Marx and Engels contextualize the Communist party with other working-class parties existing at the time, like the Chartists in England and the Agrarian Reformers in America.
This short chapter Marx and Engels’ attempt to make their manifesto practically useful. Here, they seek to build bridges between the communists and working-class parties worldwide that mostly share their commitments.
Marx and Engels set out which national parties in various countries might align with the interests of the Communist party. They also offer examples of when they might disagree with these parties. Generally, the Communist parties aim to both fight for the immediate needs of the proletariat and to empower them with the recognition of their oppression by the bourgeoisie.
Marx and Engels firmly believe that, if communism is to succeed in empowering the proletariat, it must fight the bourgeoisie on both intellectual and practical ground. The proletariat needs to see that it is oppressed before it can summon the collective power to rise up against its oppressor.
Marx and Engels say their primary focus (in 1848) is Germany, as it is about to undergo a bourgeois revolution that will ultimately result in a more developed proletariat; this proletariat will immediately retaliate with their own revolution. Marx and Engels state that communists support “every revolutionary movement against the existing social and political order of things.”
In light of Marx and Engels’ criticisms of certain literature in the previous chapter for being too idealistic, here they try to show that they are thinking on a country-specific level. At the same time, they seek to broaden the applicability of communism by offering this wide definition of what the political group supports.
Marx and Engels are unafraid to admit that what they are calling for can only come about by the “forcible overthrow of existing social conditions.” They say, “let the ruling classes tremble at a Communistic revolution,” and declare that the proletarians have “nothing to lose but their chains.” The manifesto ends with Marx and Engels imploring the “WORKING MEN OF ALL COUNTRIES” to “UNITE!”

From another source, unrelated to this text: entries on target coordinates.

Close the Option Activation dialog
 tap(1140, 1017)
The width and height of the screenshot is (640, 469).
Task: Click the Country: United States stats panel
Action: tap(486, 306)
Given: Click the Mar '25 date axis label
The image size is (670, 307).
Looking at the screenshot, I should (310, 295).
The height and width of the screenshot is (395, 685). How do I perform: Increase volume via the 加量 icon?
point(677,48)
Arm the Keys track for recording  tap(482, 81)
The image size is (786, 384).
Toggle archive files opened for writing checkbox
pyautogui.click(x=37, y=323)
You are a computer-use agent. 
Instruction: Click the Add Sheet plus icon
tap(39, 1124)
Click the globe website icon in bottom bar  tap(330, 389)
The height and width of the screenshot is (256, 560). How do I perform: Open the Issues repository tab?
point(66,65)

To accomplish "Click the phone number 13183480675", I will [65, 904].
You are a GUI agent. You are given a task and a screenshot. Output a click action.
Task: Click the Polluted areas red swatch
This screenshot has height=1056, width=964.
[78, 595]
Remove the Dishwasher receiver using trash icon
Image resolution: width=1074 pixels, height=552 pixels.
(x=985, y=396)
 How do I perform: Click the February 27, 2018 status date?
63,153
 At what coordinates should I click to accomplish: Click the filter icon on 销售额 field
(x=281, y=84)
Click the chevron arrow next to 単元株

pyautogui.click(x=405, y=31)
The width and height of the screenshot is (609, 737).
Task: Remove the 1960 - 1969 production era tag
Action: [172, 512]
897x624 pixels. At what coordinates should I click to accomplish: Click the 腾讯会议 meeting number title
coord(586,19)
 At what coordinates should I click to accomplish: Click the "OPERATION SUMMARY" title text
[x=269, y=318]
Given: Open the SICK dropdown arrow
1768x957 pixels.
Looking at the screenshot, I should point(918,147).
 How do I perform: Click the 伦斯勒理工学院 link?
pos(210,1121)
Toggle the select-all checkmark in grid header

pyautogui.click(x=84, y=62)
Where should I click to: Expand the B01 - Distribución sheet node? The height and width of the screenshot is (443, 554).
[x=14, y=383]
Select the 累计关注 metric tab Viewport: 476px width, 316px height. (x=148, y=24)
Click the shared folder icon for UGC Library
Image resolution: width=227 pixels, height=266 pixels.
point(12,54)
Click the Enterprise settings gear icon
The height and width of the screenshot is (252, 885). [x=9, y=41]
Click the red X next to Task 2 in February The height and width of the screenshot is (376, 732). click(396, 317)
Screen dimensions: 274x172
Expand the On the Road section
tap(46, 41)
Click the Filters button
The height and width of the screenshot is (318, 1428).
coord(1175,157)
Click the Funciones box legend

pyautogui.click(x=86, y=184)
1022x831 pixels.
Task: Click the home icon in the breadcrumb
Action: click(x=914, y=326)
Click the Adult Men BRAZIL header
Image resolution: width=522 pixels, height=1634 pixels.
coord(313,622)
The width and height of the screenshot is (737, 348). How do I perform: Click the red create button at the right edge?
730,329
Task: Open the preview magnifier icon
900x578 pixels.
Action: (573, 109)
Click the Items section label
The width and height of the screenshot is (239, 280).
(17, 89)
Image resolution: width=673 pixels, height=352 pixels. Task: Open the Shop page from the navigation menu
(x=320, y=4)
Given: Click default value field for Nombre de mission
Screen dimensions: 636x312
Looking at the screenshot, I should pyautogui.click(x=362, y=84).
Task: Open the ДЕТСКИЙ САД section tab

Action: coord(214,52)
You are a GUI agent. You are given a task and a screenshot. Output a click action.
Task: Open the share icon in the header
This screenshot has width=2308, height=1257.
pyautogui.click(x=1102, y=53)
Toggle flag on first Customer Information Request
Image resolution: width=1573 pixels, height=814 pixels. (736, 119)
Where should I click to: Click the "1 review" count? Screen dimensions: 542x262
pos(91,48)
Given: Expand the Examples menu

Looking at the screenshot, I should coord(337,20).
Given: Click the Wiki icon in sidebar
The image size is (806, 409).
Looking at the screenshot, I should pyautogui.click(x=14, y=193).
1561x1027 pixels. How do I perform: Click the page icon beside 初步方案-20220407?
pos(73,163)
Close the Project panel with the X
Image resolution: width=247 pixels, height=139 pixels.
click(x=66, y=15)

Marx and Engels have no faith in the capitalist system to offer the proletariat a route to empowerment. Therefore, they believe, “forcible overthrow” is necessary. The bourgeoisie will never willingly give up its dominant position or its accumulation of wealth and property. This final line, written in all caps, is intended to excite the reader, to make them feel that change is possible, and to urge them to start fighting for that change.